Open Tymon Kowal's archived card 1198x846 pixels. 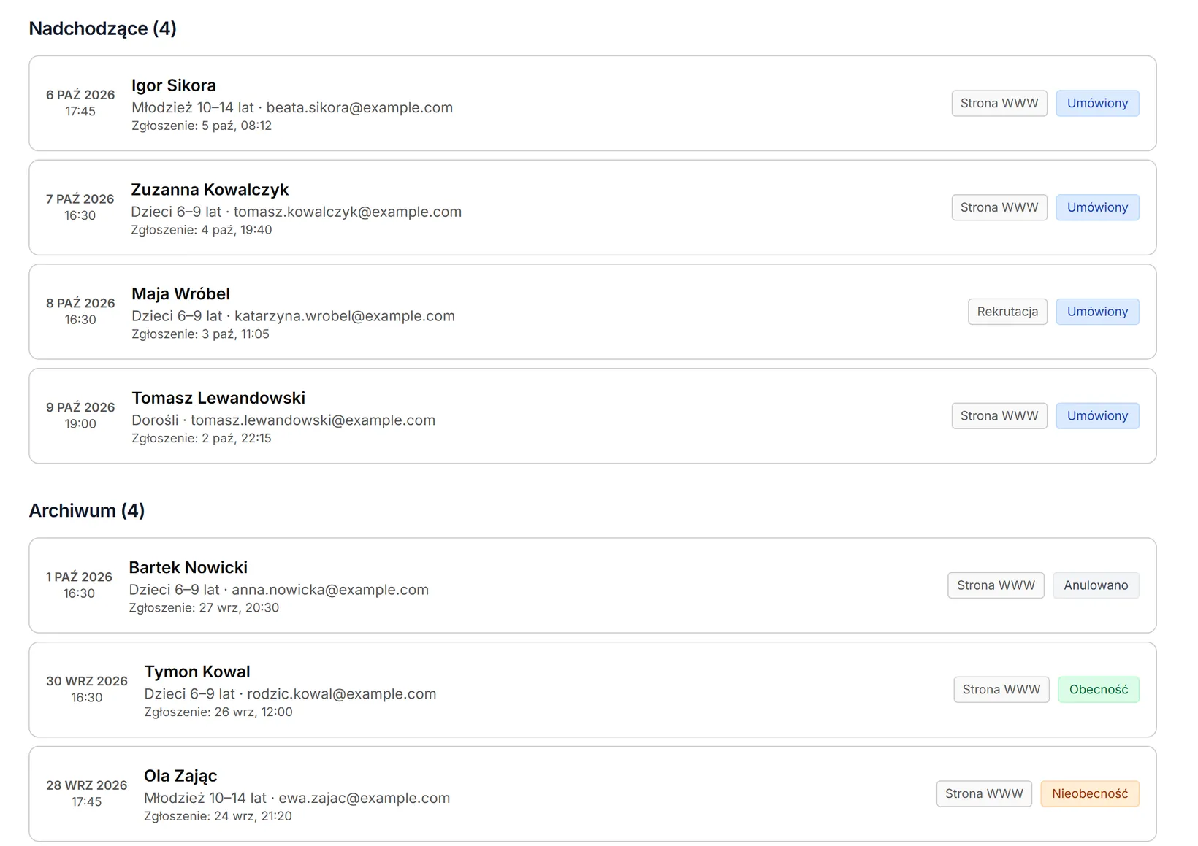pyautogui.click(x=592, y=690)
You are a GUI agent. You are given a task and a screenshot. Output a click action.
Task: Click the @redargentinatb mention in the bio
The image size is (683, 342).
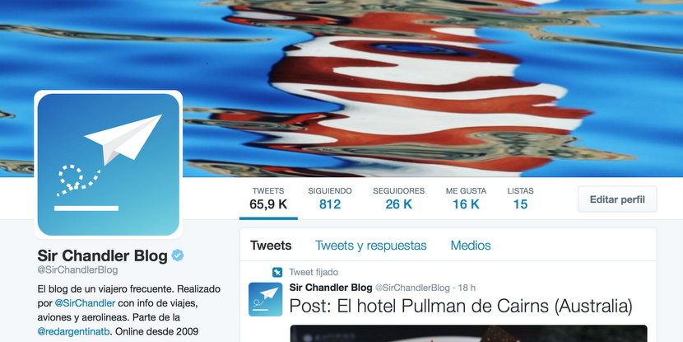click(x=73, y=330)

··········

Task to carry out: Would you retype the lines from the line containing "You are a GUI" to the final line of the entries above, exactly as given and without pictures?

Answer to the problem:
You are a GUI agent. You are given a task and a screenshot. Output a click action.
Task: Click the @redargentinatb mention in the bio
The image size is (683, 342).
click(x=73, y=330)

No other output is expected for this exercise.